After the informative meeting, we met with Rob's radiation oncologist, John Thomson. Thursday evening, he held a meeting with other radiation oncologists from Logan to St. George (the northern to southern regions of Utah - in case you are not familiar with our geography). After presenting Rob's case, there was some discussion as to what these doctors would do, if Rob was their patient. They voted six to one in favor of NOT administering radiation again - at this time. That is to say, they are not ruling it out for the future.

I suppose that, that is good news??? When administering radiation, they are very careful to only use a 'safe' (I use that term loosely) levels for treatment. Last cancer go-round, Rob's heart received a quarter of that safe amount and his spinal column received half of the amount. Since, more than likely, they would radiate the same area, it would be a little risky (this is me talking, not the doctors).

To top off the day, we met with Rob's oncologist, Greg Litton. We got a little more information on the tumor that was sent to Denver. 'They' are looking to see if the tumor has certain EGFR markers:

EGFR

The protein found on the surface of some cells and to which epidermal growth factor binds, causing the cells to divide. It is found at abnormally high levels on the surface of many types of cancer cells, so these cells may divide excessively in the presence of epidermal growth factor. Also called epidermal growth factor receptor, ErbB1, and HER1. http://www.cancer.gov/templates/db_alpha.aspx?CdrID=44397

If Rob's tumor has these markers, there may be a targeted medicine that he can take. It is called Tarceva - targeted means that the drug is meant for the tumor only; whereas, chemotherapy targets fast dividing cells (hair, tumor, hair, other organs, hair). One of the side effects is that he will have a face, chest, and back like a teenager, though (severe rash that looks a lot like acne).

Basically, we have a few options at this point:

1. Follow (if there are no markers)
2. Chemo (if there are no markers and/or if there are markers)
3. Tarceva (if there are markers)

So, needless to say, Rob and I have a lot to think about in the next few weeks. He still has another four weeks before he is completely healed and is able to tolerate any kind of treatment. His oncologist wanted him to keep the March CT and appointment (we scheduled these in September) and perhaps we may have the results for the EGFR mutation by then.

On another note, my boss, Brent James, has contacted his colleagues at MD Anderson (the highest rated cancer center in the United States) to see what their first thoughts are. At first glance, they have no data to suggest anything. (This sounds vaguely familiar...).

I said to Brent, "Wow. Not surprising, right?" His response was that it isn't, but it is. MD Anderson sees so many more cancer patients than us (they are located in Texas) - he was hoping that they might have some more data than Utah. He has asked them to look at Rob's case more closely and to see if there are any trials for which he might qualify. He will forward the response to me.

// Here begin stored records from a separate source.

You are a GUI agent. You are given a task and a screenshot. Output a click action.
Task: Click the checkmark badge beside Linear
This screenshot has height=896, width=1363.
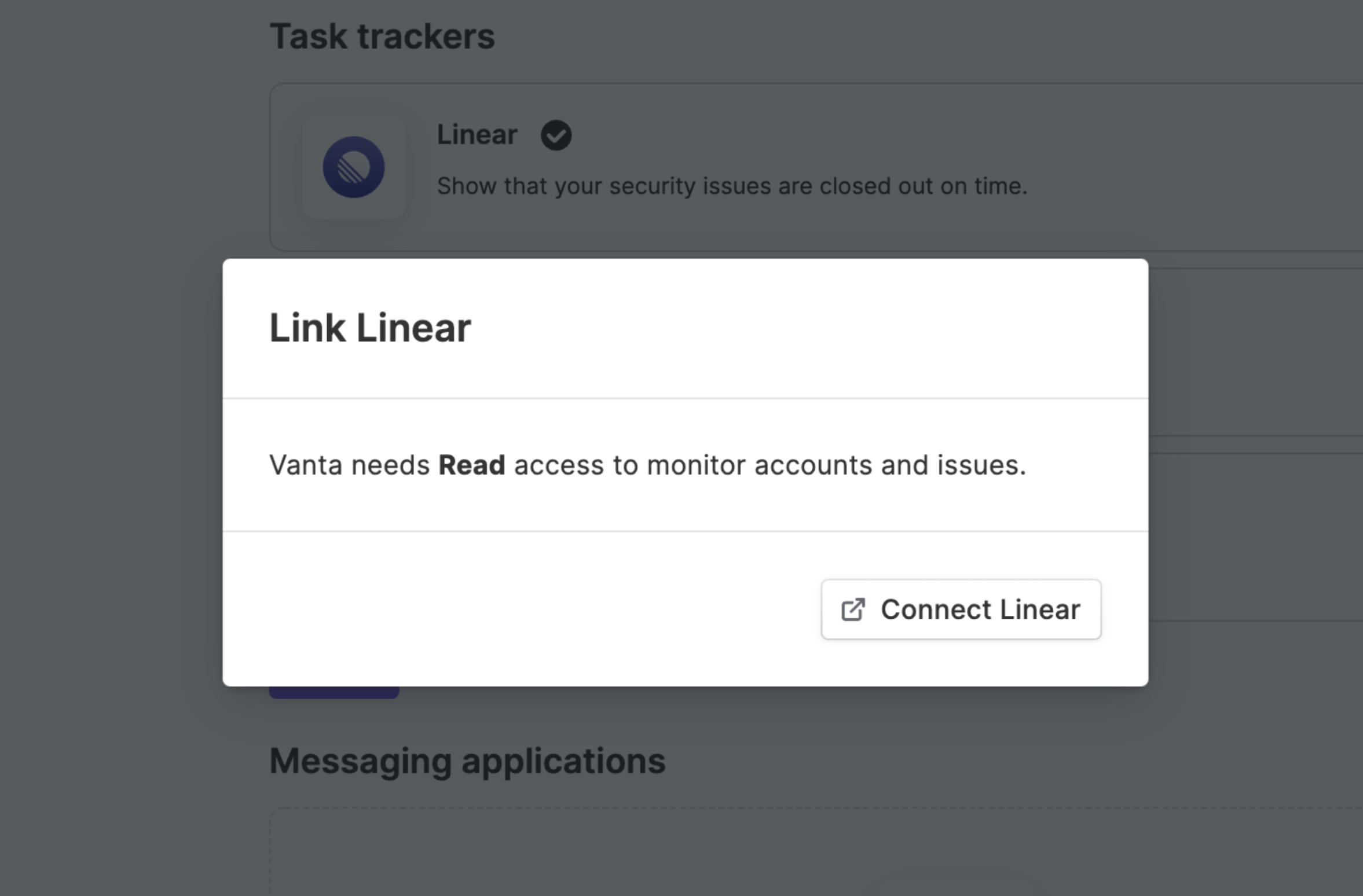[556, 135]
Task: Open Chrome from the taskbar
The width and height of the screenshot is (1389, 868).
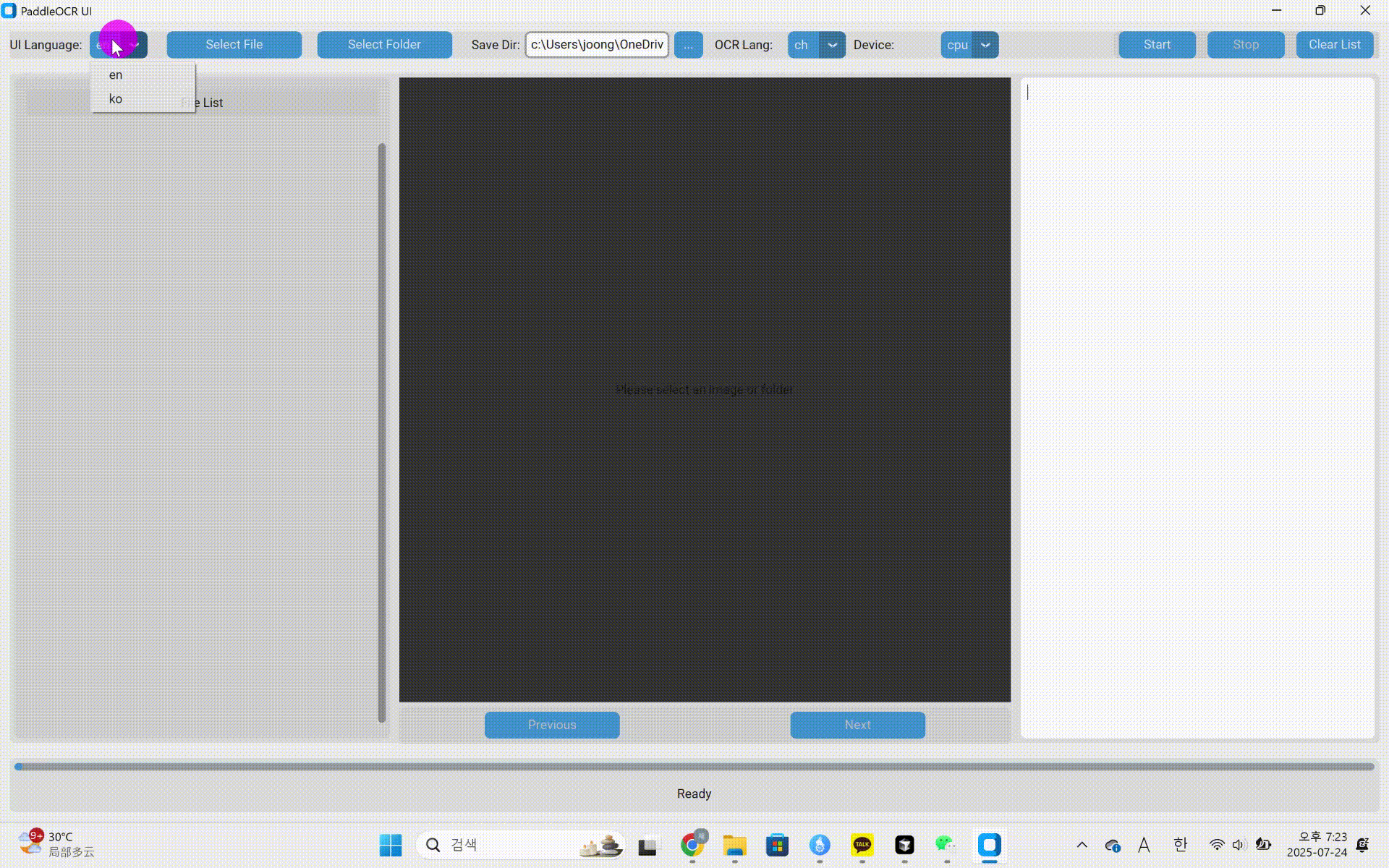Action: [692, 845]
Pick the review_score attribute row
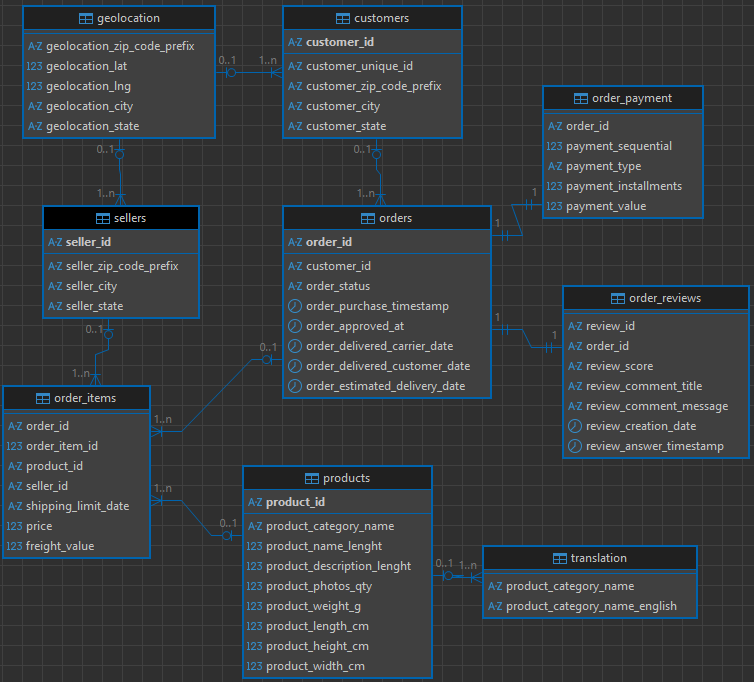 [x=619, y=366]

Below are a few links to find out more about the drug Tarceva, if you are interested.

EGFR Gene and Lung Cancer Drug Tarceva

Biomarkers Found That Predict Lung Cancer Patient Response To Therapy

Tarceva Side Effects

2 comments:

smccarvill said...

Hi Jessica,

Thanks for the long and detailed message. I'm sure it's frustrating that you keep ending up with more question marks than answers. Hang in there, we're all thinking about you.

Sarah

Rick said...

Well, we've always known Rob is a unique individual, but this is going way beyond! Maybe something a little more common and ordinary would be helpful at this time...

It sounds like you have an excellent group of medical professionals who are working hard to figure this out. We'll keep praying for you (and the doctors) to understand the best course of action to take next.